»»

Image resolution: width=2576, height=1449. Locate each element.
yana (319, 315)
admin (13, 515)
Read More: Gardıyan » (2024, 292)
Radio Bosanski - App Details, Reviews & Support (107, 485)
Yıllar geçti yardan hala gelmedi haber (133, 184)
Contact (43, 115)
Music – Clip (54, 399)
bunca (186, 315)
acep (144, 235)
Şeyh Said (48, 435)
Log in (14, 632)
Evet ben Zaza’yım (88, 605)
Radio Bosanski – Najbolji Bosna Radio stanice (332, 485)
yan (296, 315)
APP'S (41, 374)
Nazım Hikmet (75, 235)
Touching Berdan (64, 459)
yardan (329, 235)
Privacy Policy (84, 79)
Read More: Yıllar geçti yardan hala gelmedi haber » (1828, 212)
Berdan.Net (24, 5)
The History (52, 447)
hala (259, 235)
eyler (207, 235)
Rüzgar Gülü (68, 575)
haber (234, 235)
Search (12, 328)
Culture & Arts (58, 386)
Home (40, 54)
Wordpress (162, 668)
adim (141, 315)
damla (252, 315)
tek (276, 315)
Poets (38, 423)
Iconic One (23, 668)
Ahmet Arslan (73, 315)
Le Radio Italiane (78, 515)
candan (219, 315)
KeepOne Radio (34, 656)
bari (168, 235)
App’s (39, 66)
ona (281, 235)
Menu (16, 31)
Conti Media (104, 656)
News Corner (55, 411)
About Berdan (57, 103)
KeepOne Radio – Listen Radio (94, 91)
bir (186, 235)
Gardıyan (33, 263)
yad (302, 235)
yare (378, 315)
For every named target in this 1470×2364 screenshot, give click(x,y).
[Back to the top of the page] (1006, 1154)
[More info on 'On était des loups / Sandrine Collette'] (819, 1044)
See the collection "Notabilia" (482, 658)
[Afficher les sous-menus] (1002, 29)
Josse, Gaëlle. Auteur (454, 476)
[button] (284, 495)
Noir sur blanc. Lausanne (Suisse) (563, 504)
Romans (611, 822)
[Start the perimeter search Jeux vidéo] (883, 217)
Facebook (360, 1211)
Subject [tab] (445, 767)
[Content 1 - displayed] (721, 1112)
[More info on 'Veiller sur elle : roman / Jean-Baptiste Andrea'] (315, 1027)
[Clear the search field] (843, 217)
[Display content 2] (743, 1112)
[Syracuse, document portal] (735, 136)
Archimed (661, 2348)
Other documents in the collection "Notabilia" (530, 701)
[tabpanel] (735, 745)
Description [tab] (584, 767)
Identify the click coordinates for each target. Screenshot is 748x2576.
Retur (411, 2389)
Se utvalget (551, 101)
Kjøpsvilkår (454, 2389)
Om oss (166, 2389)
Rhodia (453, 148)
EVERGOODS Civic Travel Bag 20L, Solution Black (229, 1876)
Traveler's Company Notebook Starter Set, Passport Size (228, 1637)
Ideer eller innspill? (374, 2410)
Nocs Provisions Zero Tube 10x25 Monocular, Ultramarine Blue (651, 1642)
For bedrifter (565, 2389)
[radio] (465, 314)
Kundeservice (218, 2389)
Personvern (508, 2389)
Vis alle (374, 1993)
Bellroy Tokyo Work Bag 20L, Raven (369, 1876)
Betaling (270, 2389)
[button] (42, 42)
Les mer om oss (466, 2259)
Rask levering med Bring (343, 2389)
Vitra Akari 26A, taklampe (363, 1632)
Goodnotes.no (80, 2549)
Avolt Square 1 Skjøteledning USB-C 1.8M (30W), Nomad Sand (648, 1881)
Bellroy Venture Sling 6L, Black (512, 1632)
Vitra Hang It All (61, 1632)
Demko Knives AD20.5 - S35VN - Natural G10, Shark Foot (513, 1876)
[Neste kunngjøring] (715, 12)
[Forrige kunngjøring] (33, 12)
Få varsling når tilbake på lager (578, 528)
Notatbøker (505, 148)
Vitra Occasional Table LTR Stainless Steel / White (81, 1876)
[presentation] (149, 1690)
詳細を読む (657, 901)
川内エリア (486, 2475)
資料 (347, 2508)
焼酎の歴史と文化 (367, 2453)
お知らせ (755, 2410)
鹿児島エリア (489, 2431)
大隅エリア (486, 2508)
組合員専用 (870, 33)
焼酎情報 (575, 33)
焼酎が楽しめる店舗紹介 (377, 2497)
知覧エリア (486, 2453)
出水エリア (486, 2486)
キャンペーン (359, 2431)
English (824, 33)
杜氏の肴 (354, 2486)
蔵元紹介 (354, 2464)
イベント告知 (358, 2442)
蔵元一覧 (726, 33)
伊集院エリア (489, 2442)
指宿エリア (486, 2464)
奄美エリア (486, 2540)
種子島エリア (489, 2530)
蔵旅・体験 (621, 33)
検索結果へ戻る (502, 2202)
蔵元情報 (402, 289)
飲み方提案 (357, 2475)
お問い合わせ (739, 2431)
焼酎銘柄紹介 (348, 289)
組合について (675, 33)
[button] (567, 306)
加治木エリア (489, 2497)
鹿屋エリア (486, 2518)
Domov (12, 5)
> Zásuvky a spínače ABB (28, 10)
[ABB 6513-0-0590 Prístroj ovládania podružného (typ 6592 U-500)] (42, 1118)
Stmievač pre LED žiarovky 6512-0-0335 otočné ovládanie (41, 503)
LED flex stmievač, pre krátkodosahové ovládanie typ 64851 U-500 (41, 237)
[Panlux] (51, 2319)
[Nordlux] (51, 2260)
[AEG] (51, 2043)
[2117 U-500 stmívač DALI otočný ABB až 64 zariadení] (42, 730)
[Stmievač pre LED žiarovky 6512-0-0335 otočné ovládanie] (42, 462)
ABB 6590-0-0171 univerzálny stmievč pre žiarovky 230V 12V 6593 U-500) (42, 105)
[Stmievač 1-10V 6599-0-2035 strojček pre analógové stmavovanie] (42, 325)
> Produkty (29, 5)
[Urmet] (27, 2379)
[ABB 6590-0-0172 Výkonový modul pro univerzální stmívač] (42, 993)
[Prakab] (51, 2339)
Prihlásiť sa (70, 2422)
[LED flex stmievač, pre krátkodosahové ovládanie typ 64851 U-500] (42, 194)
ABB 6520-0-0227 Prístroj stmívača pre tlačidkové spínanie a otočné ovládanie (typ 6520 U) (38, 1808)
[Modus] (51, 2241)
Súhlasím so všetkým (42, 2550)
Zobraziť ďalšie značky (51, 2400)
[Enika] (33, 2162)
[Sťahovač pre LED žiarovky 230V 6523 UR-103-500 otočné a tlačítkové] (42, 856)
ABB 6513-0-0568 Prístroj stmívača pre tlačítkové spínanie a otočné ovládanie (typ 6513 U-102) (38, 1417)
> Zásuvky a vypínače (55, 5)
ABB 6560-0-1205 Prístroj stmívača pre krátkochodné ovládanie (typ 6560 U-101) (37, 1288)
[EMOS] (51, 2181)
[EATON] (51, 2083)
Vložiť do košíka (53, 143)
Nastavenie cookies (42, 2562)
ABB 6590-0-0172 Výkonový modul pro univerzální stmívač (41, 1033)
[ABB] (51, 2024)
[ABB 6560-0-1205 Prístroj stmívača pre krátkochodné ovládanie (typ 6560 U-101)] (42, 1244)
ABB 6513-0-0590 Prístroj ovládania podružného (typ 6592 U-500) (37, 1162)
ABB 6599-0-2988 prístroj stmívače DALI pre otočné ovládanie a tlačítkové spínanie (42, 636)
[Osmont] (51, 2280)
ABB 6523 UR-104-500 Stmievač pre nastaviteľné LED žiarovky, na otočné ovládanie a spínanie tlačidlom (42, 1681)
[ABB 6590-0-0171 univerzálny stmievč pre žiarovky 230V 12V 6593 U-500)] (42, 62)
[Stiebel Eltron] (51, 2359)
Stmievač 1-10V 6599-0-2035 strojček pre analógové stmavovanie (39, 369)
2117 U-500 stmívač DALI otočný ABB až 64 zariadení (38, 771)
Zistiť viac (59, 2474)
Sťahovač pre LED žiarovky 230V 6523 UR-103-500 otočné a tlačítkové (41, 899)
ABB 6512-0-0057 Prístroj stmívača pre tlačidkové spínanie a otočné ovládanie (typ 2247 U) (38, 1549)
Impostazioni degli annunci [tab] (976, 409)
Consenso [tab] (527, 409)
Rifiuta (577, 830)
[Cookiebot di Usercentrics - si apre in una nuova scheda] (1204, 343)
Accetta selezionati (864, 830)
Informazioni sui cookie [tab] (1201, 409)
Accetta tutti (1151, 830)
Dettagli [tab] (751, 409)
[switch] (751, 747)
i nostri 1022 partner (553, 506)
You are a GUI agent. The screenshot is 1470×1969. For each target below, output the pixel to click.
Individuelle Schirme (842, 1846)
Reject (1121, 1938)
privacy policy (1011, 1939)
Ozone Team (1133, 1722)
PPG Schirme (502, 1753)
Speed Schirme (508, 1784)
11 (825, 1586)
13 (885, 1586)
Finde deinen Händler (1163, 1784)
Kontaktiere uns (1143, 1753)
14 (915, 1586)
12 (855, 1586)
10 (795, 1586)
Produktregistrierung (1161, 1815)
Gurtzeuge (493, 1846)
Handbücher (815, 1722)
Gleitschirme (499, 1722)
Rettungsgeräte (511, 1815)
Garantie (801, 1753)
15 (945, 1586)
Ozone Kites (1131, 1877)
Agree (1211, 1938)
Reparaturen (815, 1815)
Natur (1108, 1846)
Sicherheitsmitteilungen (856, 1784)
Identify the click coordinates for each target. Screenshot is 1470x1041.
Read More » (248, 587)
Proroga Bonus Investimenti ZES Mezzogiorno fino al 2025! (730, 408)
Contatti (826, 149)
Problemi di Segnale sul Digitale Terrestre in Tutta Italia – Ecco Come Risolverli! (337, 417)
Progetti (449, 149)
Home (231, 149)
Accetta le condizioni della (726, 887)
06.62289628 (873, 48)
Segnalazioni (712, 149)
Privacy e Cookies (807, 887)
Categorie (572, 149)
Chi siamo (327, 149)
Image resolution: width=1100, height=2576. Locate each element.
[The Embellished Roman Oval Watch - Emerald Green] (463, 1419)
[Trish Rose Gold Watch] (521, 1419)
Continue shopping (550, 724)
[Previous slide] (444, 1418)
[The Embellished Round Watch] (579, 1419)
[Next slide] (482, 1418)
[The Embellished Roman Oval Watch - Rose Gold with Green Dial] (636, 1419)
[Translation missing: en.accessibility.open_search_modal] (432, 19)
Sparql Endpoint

««

Set down only the lines above that fall between the line holding "[ABB 6590-0-0172 Výkonový" and the line holding "U-101) (37, 1288)", inclusive, keeping each exact.

[ABB 6590-0-0172 Výkonový modul pro univerzální stmívač] (42, 993)
[Prakab] (51, 2339)
Prihlásiť sa (70, 2422)
[LED flex stmievač, pre krátkodosahové ovládanie typ 64851 U-500] (42, 194)
ABB 6520-0-0227 Prístroj stmívača pre tlačidkové spínanie a otočné ovládanie (typ 6520 U) (38, 1808)
[Modus] (51, 2241)
Súhlasím so všetkým (42, 2550)
Zobraziť ďalšie značky (51, 2400)
[Enika] (33, 2162)
[Sťahovač pre LED žiarovky 230V 6523 UR-103-500 otočné a tlačítkové] (42, 856)
ABB 6513-0-0568 Prístroj stmívača pre tlačítkové spínanie a otočné ovládanie (typ 6513 U-102) (38, 1417)
> Zásuvky a vypínače (55, 5)
ABB 6560-0-1205 Prístroj stmívača pre krátkochodné ovládanie (typ 6560 U-101) (37, 1288)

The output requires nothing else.